▸ **TUGAS LATIHAN**:
1/ Kutip dengan persis bagian teks tentang Islam dan budaya, dimulai dari kata "Islam sebagai sebuah" dan berlanjut sampai kata "dengan budaya Indonesia.".
2/ Salin ulang dengan persis baris-baris dalam catatan, dimulai dari baris yang memuat "Task: Select the" dan berlanjut sampai baris yang memuat "Action: click(x=640, y=1419)". Jangan sertakan gambar dalam jawaban.

=== TEKS BACAAN ===

Dalam kajian Islam Wasathiyah, kenyataan tentang Islam dan budaya di dalam kepercayaan merupakan suatu hal yang tidak perlu di pertentangan. Ketika dihadapkan pada sebuah fenomena kebudayaan yang terjadi di masyarakat sebaiknya tidak perlu disikapi dengan menghakiminya secara terburu-buru, sebaliknya budaya justru dapat dijadikan sebagai bagian dari metode dakwah Islam. Kenyataan sejarah telah membuktikan bahwa agama dan budaya bisa berjalan beriringan tanpa harus membuat keduanya saling berseteru.
Islam sebagai sebuah agama berada di dalam ruang dan waktu. Islam tidak mungkin bergerak di ruang hampa, karena Islam harus berada di dalam ruang maka Islam harus bersinggungan dengan sesuatu disekitarnya. Katakanlah ruang tersebut adalah geografis yang didalamnya terdapat manusia dan alam, ketika Islam berada dalam sebuah ruang maka Islam harus harmoni pada ruangannya, seperti kata pepatah yang sering kita dengar: “Dimana bumi di pijak, di situ langit di junjung”. Maka perjalanan Islam dalam sejarah panjangnya telah berinteraksi dengan berbagai kebudayaan yang tidak dapat di hindari, yaitu interaksi Islam dengan Persia, Islam dengan Eropa, Islam dengan Turki, hingga interaksi Islam dengan budaya Indonesia.

=== BAHAN TUGAS ===

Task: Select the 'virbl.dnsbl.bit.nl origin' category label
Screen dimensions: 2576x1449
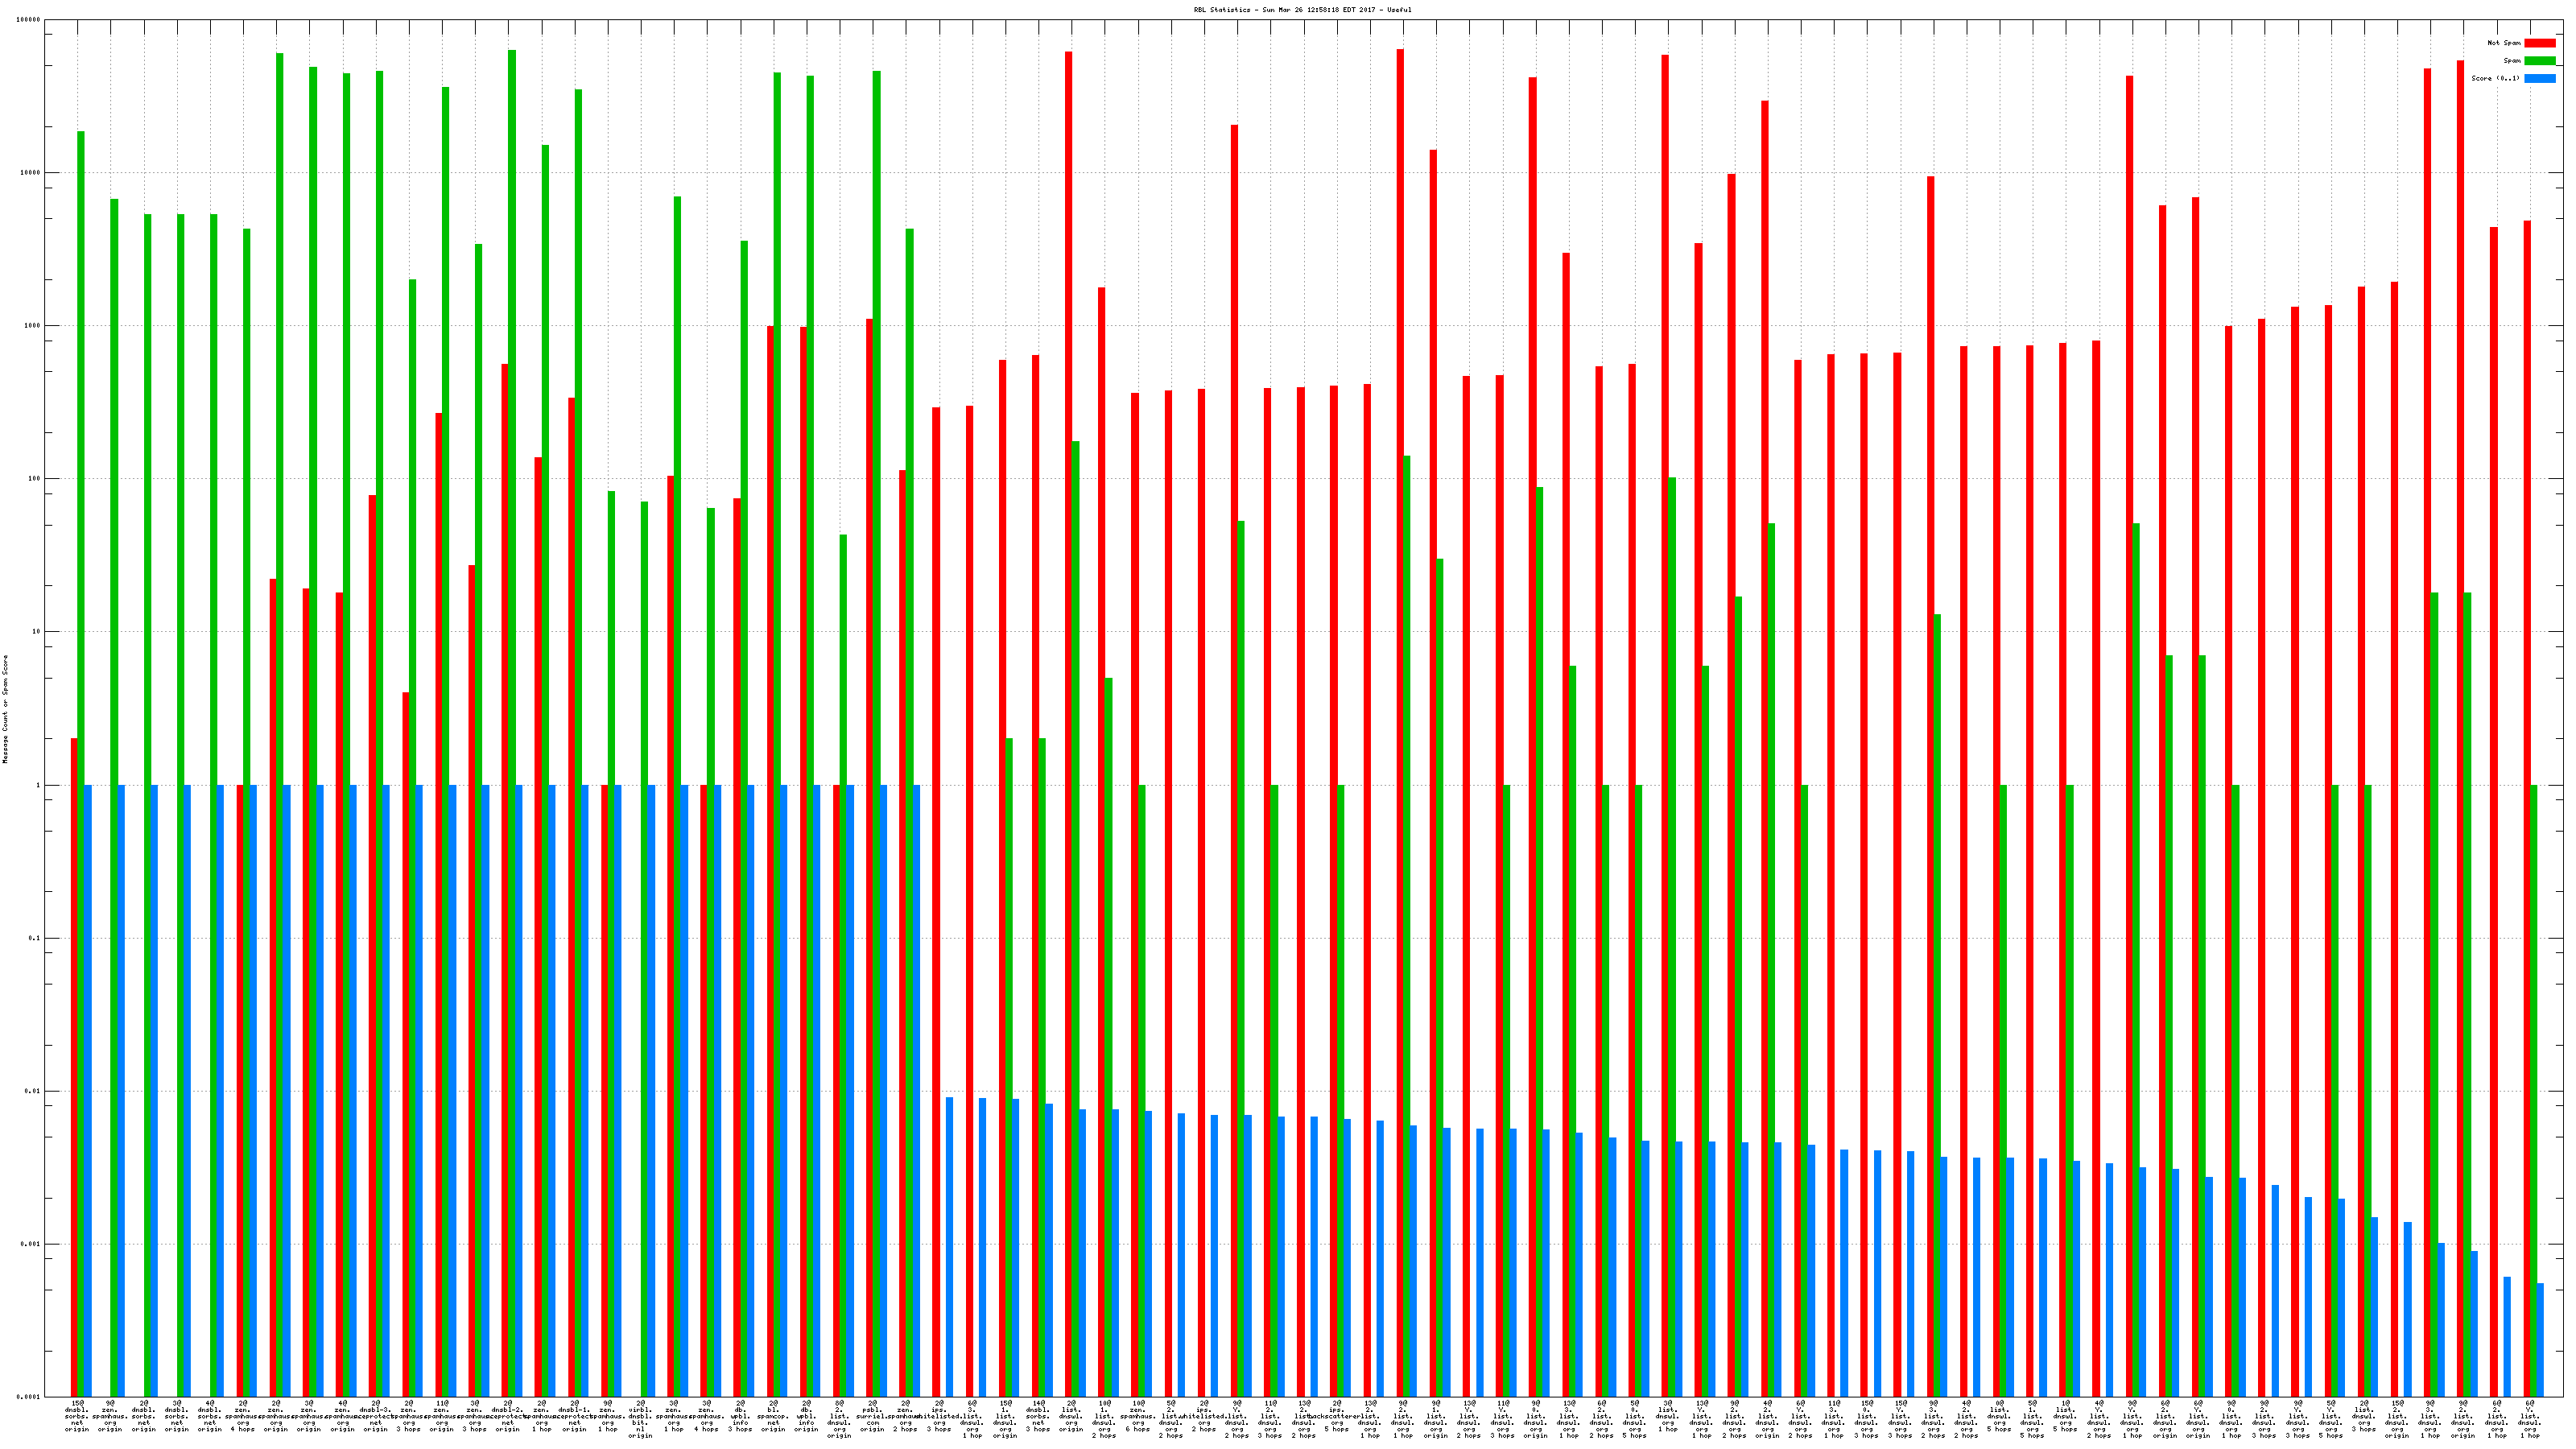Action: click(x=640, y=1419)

===
=== BAHAN TUGAS ===

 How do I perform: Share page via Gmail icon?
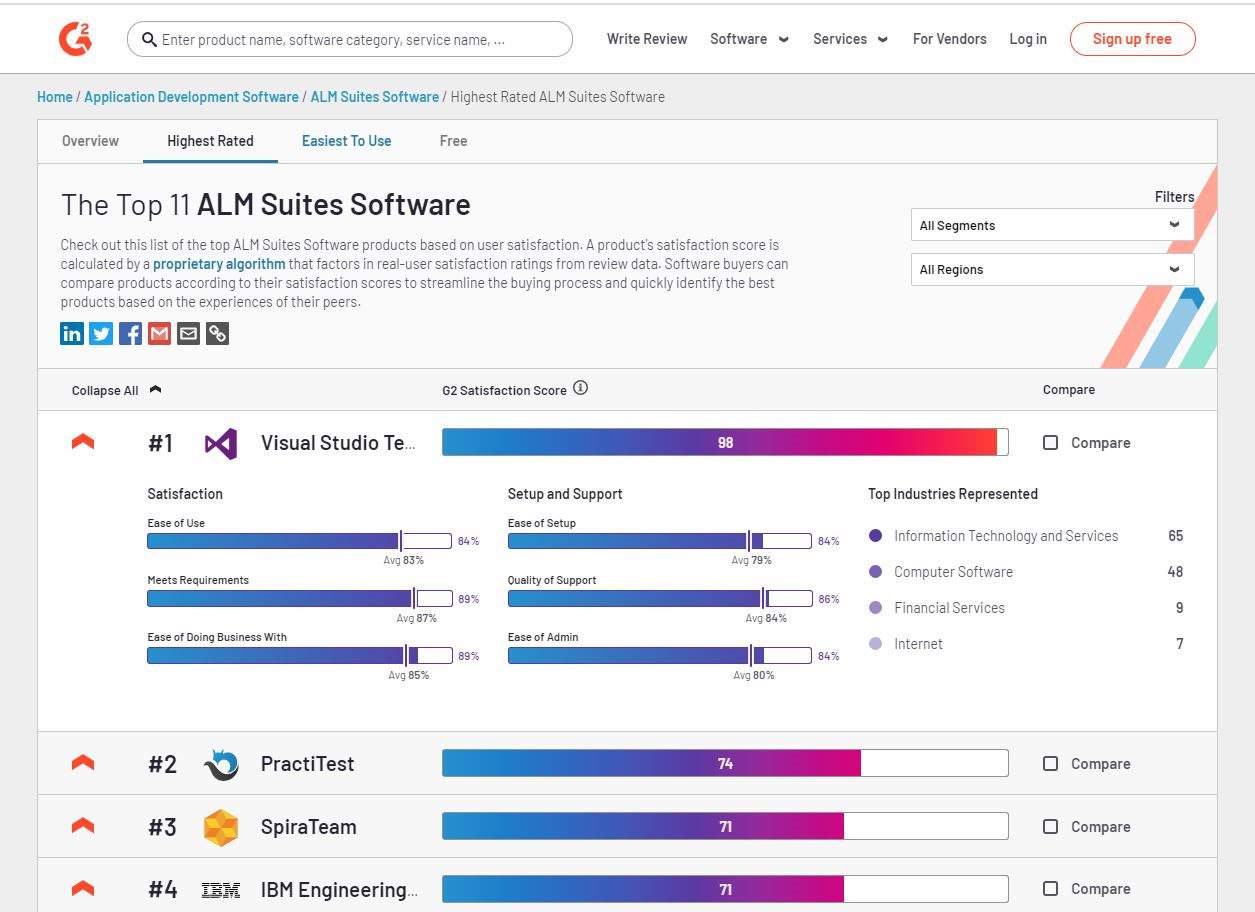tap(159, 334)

===

▸ **KUMPULAN JAWABAN**:
1/
Islam sebagai sebuah agama berada di dalam ruang dan waktu. Islam tidak mungkin bergerak di ruang hampa, karena Islam harus berada di dalam ruang maka Islam harus bersinggungan dengan sesuatu disekitarnya. Katakanlah ruang tersebut adalah geografis yang didalamnya terdapat manusia dan alam, ketika Islam berada dalam sebuah ruang maka Islam harus harmoni pada ruangannya, seperti kata pepatah yang sering kita dengar: “Dimana bumi di pijak, di situ langit di junjung”. Maka perjalanan Islam dalam sejarah panjangnya telah berinteraksi dengan berbagai kebudayaan yang tidak dapat di hindari, yaitu interaksi Islam dengan Persia, Islam dengan Eropa, Islam dengan Turki, hingga interaksi Islam dengan budaya Indonesia.

2/
Task: Select the 'virbl.dnsbl.bit.nl origin' category label
Screen dimensions: 2576x1449
Action: click(x=640, y=1419)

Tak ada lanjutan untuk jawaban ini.